Exercise requirements =
Please rewrite the entries below, changing "info icon" to "information icon" and keeping everything else the same. Omit the pictures from your answer.

──────── Data extract

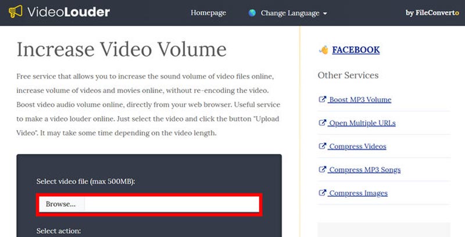Image resolution: width=465 pixels, height=237 pixels.
Task: Visit the Compress Videos text link
Action: point(357,146)
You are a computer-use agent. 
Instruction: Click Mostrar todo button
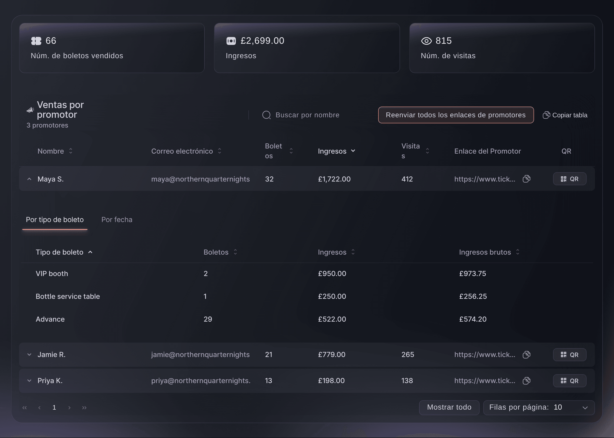click(x=449, y=408)
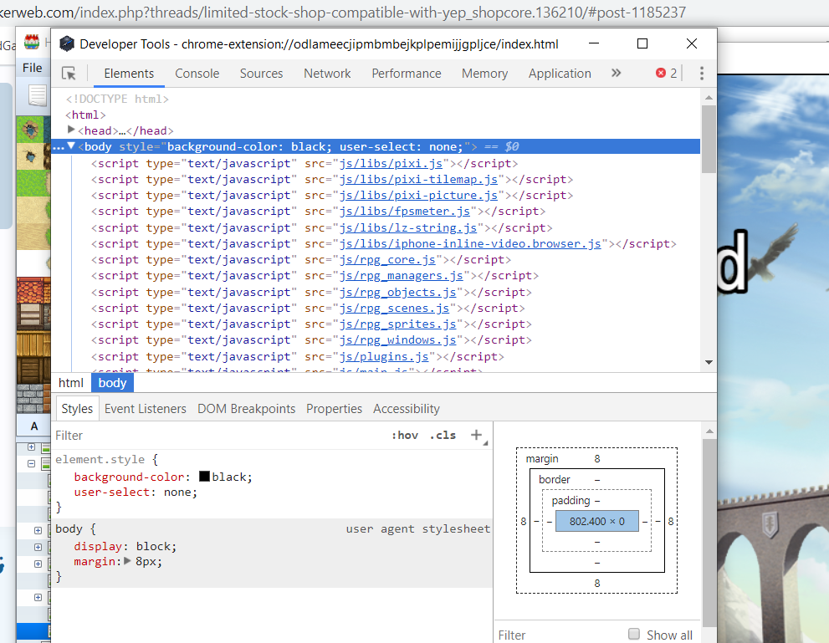Switch to the Console tab
The image size is (829, 643).
(x=197, y=74)
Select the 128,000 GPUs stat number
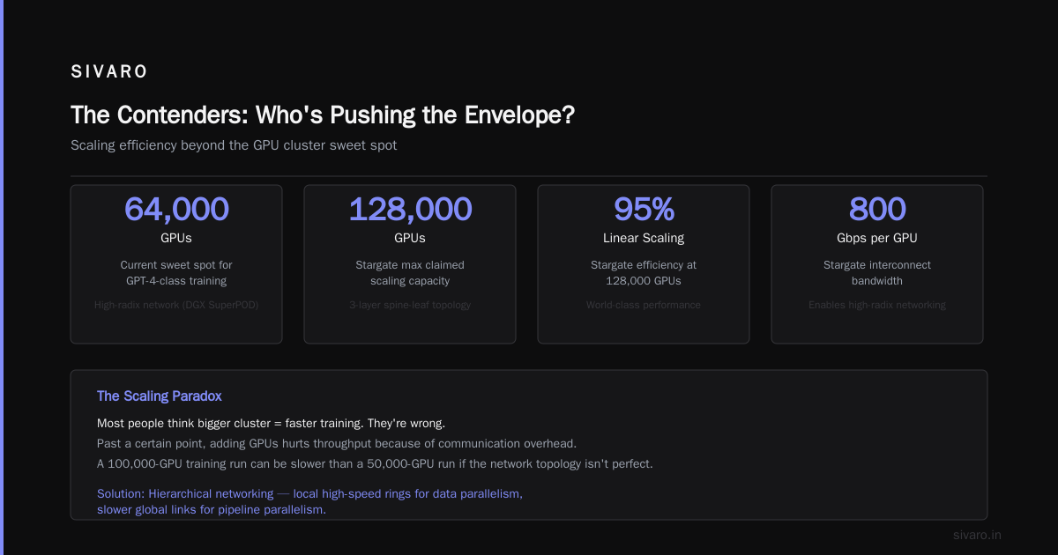 coord(410,209)
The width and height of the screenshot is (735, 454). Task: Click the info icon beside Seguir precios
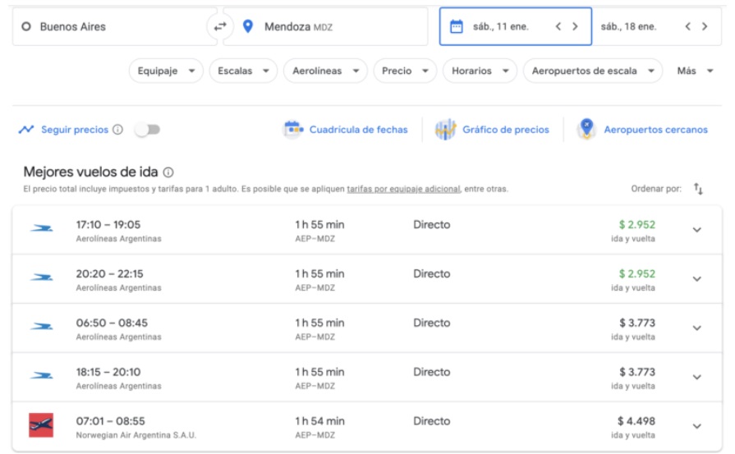tap(118, 130)
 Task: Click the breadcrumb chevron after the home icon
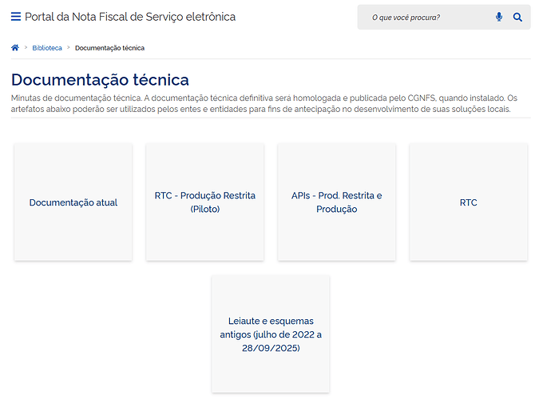click(x=26, y=48)
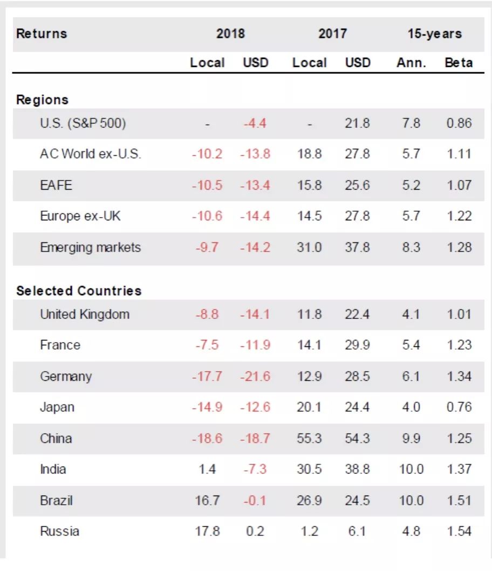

────────────────

Full output =
Image resolution: width=465 pixels, height=237 pixels.
Task: Visit the Compress Videos text link
Action: point(357,146)
You are a computer-use agent. 
Instruction: Click Mostrar todo button
click(x=449, y=408)
Switch to the Console tab
The image size is (829, 643).
(x=197, y=74)
Select the 128,000 GPUs stat number
 coord(410,209)
The width and height of the screenshot is (735, 454). Task: Click the information icon beside Seguir precios
tap(118, 130)
 Task: Click the breadcrumb chevron after the home icon
click(x=26, y=48)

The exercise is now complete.